I sent a message on the iFixiT Facebook page and I got no reply. I finally found the customer service email for Ifixit Europe and sent them an email voicing my concern as I was not keen to work for couple of hours just to discover that the battery is faulty. I had an almost instant reply on the email (kudos to them) and they adviced me to go ahead and install the new battery as the voltage measured when battery is not connected is not relevant.
I took a leap of faith and after two hours… the new battery showed 50% charge and everything seems to be working just fine. I am happy it worked.
Mircea Comanici - 답글
After removing the old battery and installing the new battery I powered up the MBP before screwing the bottom on. I discovered the my keyboard would not function. It took a few hours of investigation and frustration that I discovered the track pad power ribbon had become partially dislodged from the trackpad. I was able to see that this through the little machined slot where the battery sat. I had to remove the trackpad to reinsert the power ribbon back into the connector in the trackpad. after reassembling and reinstalling the battery etc the keyboard worked. Just food for thought if your run into the keyboard issue.
Ed Mease - 답글
This should be the default. IMO I tell you to power on - not the lid.
G Sena - 답글
Est ce que cela fonctionne sur un macbook pro 2017 sans touchbar ?
maël muzelet - 답글
Bonjour Maël, oui, ce tutoriel concerne "les MacBook Pro 2016 (et plus récents) et les MacBook Retina 12" 2017 (et plus récents)"
Claire Miesch -
Excellent instructions. I was able to follow and install the new screen. I recommend that you get a good set of tools before you begin. I started with an inexpensive repair kit bought online. The Penta and torx bits failed. I bought an IFIXIT kit with quality bits and I was able to do everything I needed.
Tom Markham - 답글
If you're not running an admin account the sudo command won't work (which honestly, you should not be running admin). Rather than logging in to your admin amount via the OS, in the terminal type "login [admin username]," then the password and you'll be able to do the sudo command as described above. Once you're complete, type "logout [admin username]" and you'll be good to go. Obviously replace [admin username] with whatever the account name for your admin user is.
arichard2401 - 답글
For those unable to complete this step because the screen is too damaged I recommend leaving your macbook on until the battery dies.
Nicholas R Licato - 답글
Just replaced my 2018 15" MBP battery. Running Sonoma.

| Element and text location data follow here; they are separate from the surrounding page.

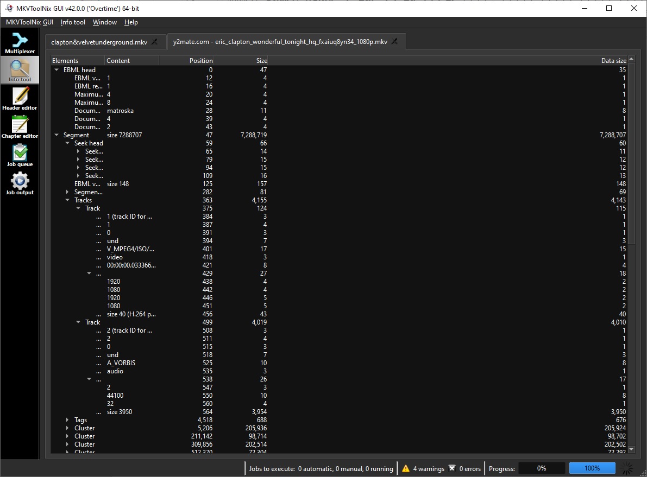Image resolution: width=647 pixels, height=477 pixels.
Task: Open the Header editor
Action: coord(20,98)
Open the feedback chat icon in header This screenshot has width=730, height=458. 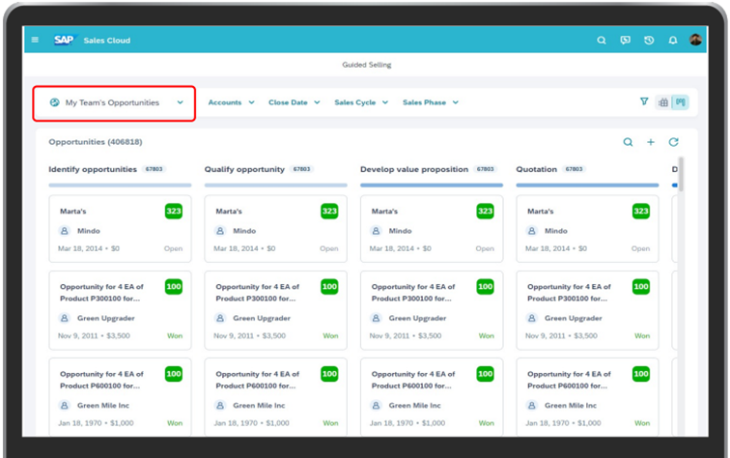click(626, 41)
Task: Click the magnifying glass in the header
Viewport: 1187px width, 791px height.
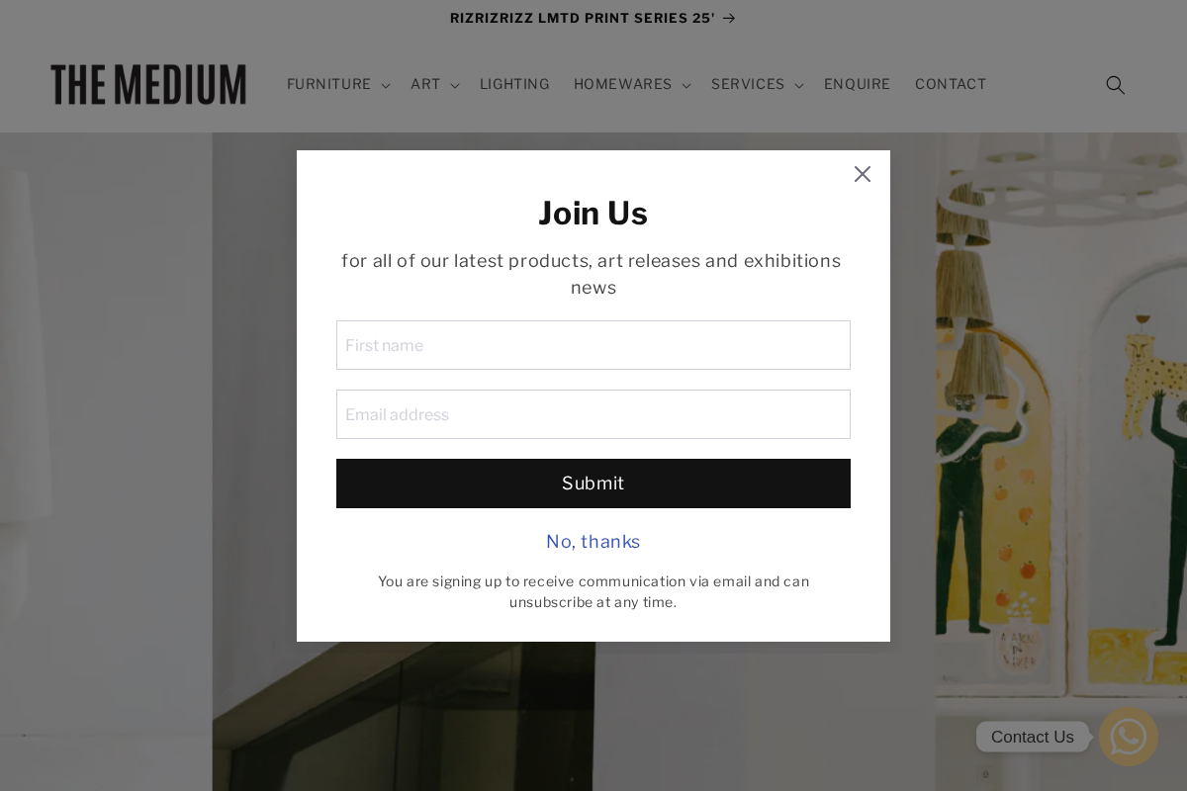Action: (1115, 84)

I found no way to disable AutoBoot (The status can be checked in the Power section of system report).
Anyway, i left my battery completely drain before opening the MBP, and had no issues during the process.
Cédric Bontems - 답글
After sending this command in terminal when I checked what happens if I now open the lid, instead the screen lit slightly up (still black) then a battery symbol showing the charging state showed up.
Now, after replacement of the battery, this is all I get to see.

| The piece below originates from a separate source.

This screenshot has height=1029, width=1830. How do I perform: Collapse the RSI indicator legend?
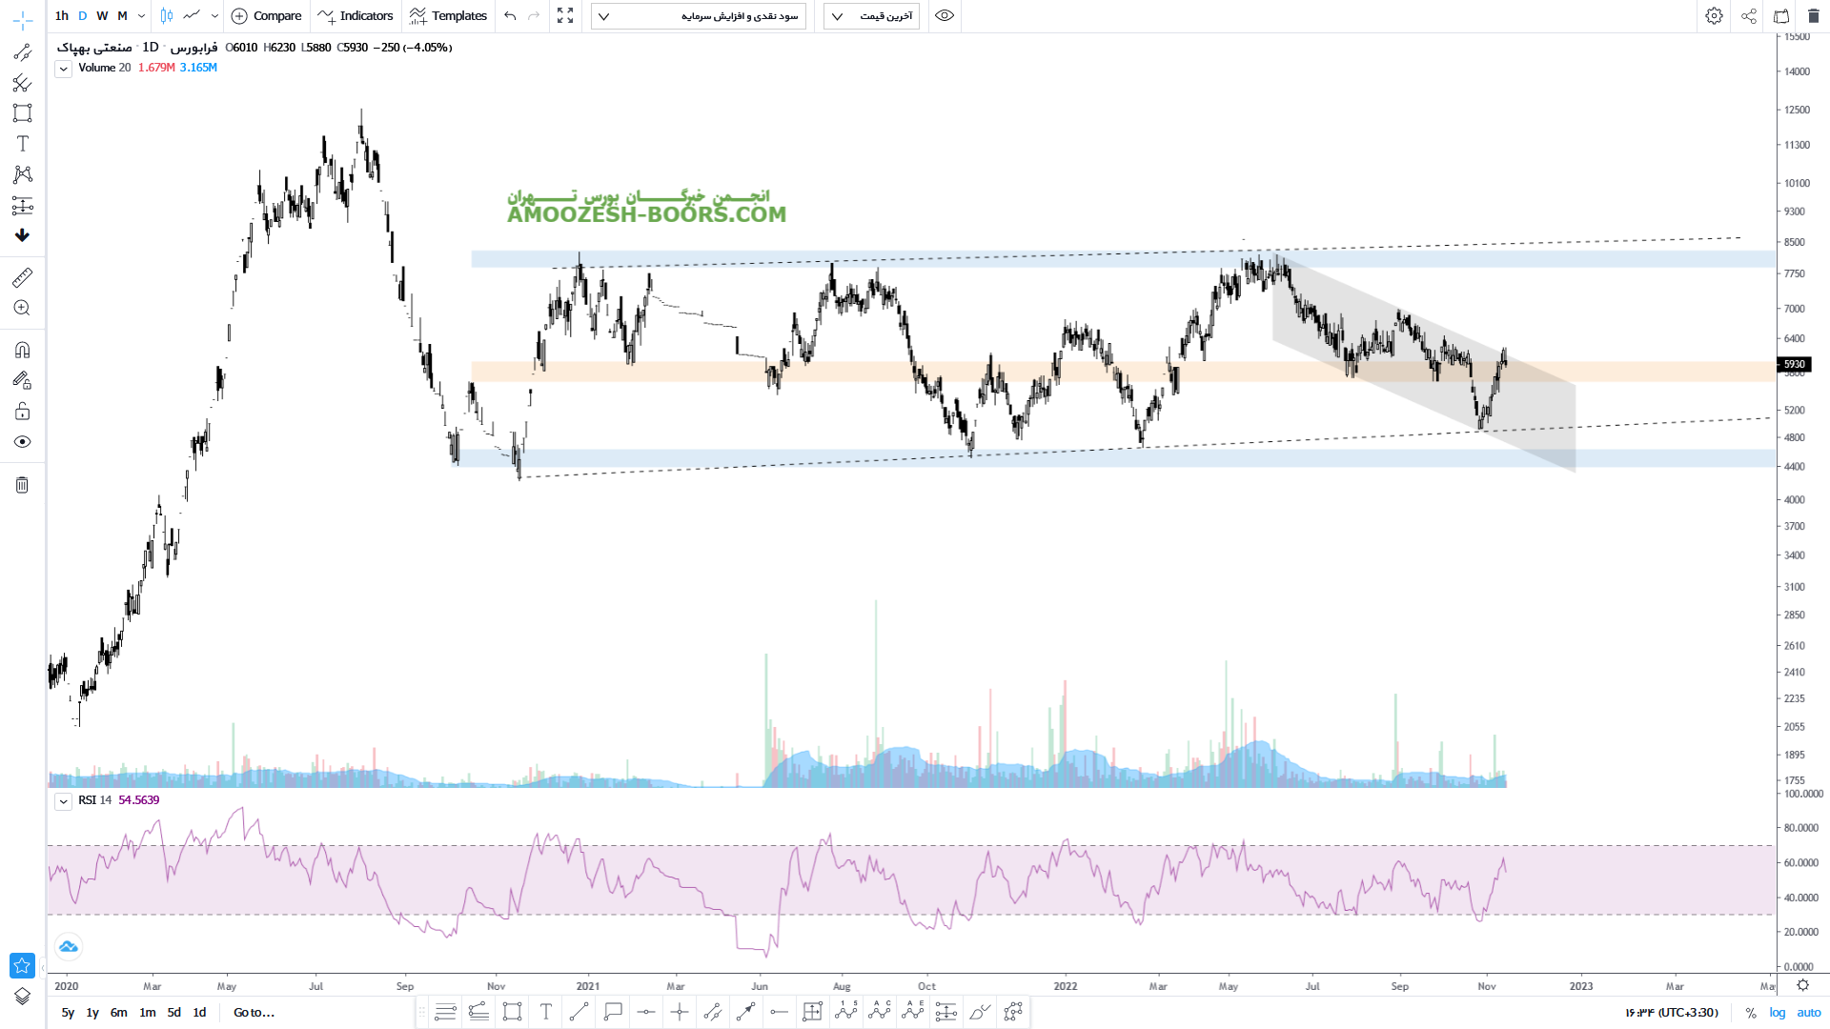(63, 801)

No reset of NVRAM nor PRAM helped.
Currently the new battery charges (58% atm) and it feels like it‘s mocking me.
webrockers - 답글
I suspected the keyboard or TouchID sensor wouldn’t work, so I went on and checked every connector.
I missed connecting the left TouchID sensor from step 31.
webrockers -
Read the comments section at the bottom of the article before proceeding with the repair. It is unnecessary to remove the logic board. I actually removed the 45mm plastic bar to enable the cables to slip out then in. It is only there to frustrate repairers!